Data extract: Begin
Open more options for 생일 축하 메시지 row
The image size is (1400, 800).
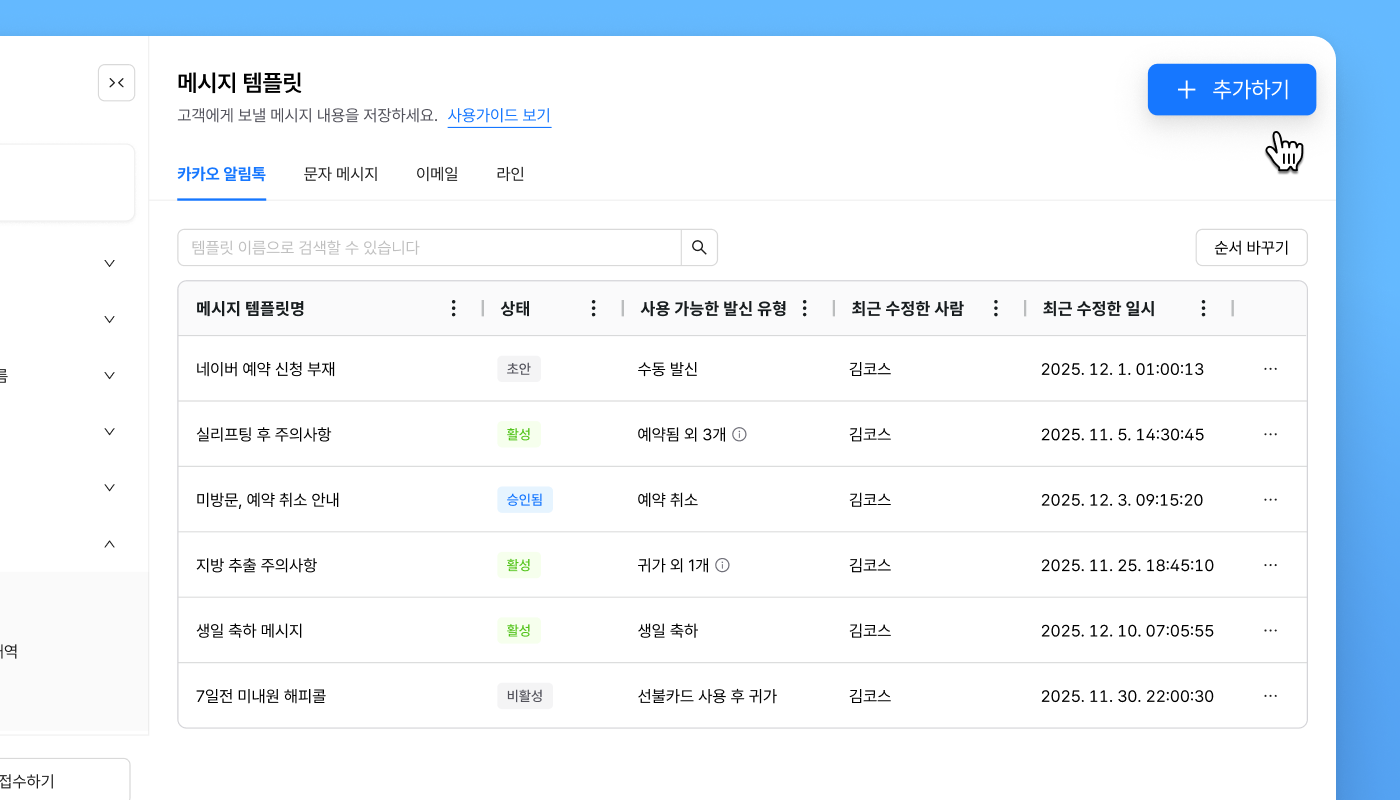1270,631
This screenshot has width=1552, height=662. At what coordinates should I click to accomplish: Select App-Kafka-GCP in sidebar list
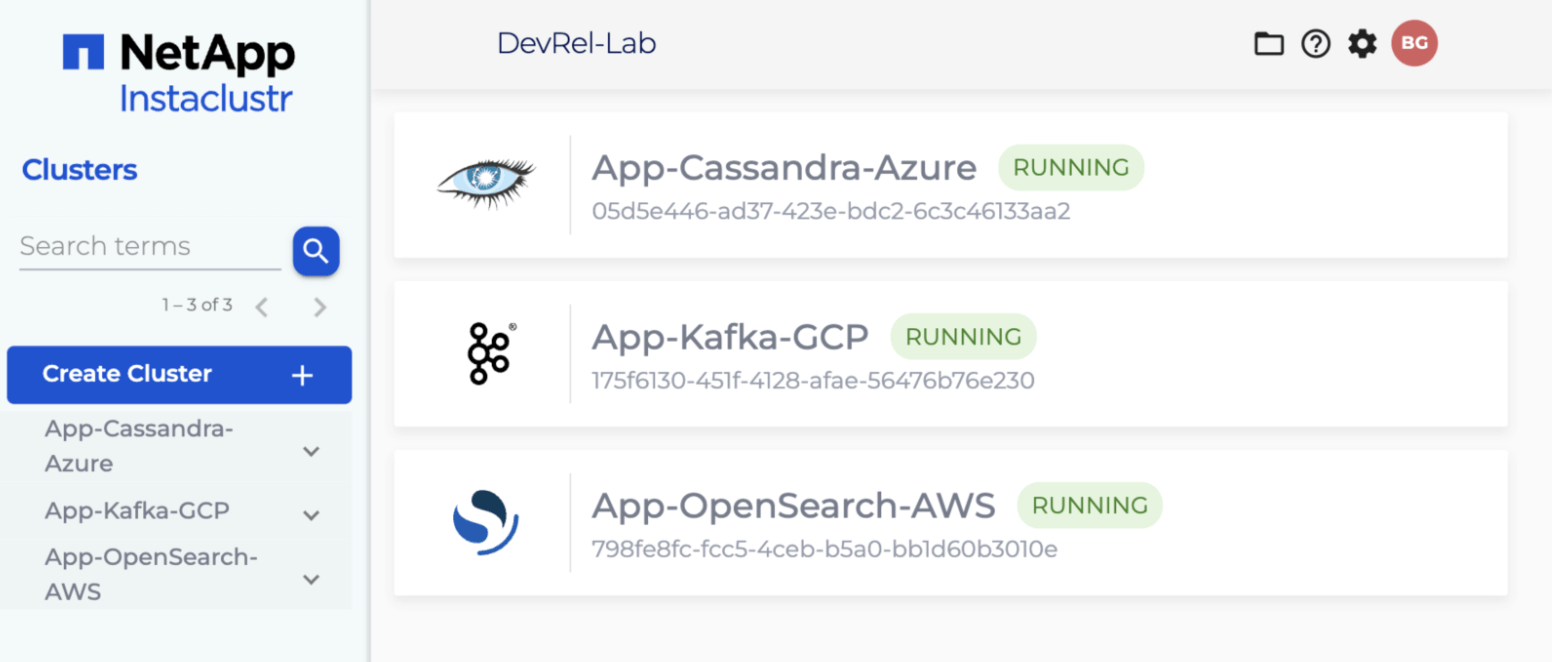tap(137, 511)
Data extract: End
### What is being asked
Write out the entries again, exactly as given, skipping any images.

### Answer for this exercise
Open more options for 생일 축하 메시지 row
The image size is (1400, 800).
1270,631
This screenshot has width=1552, height=662. At what coordinates should I click to accomplish: Select App-Kafka-GCP in sidebar list
tap(137, 511)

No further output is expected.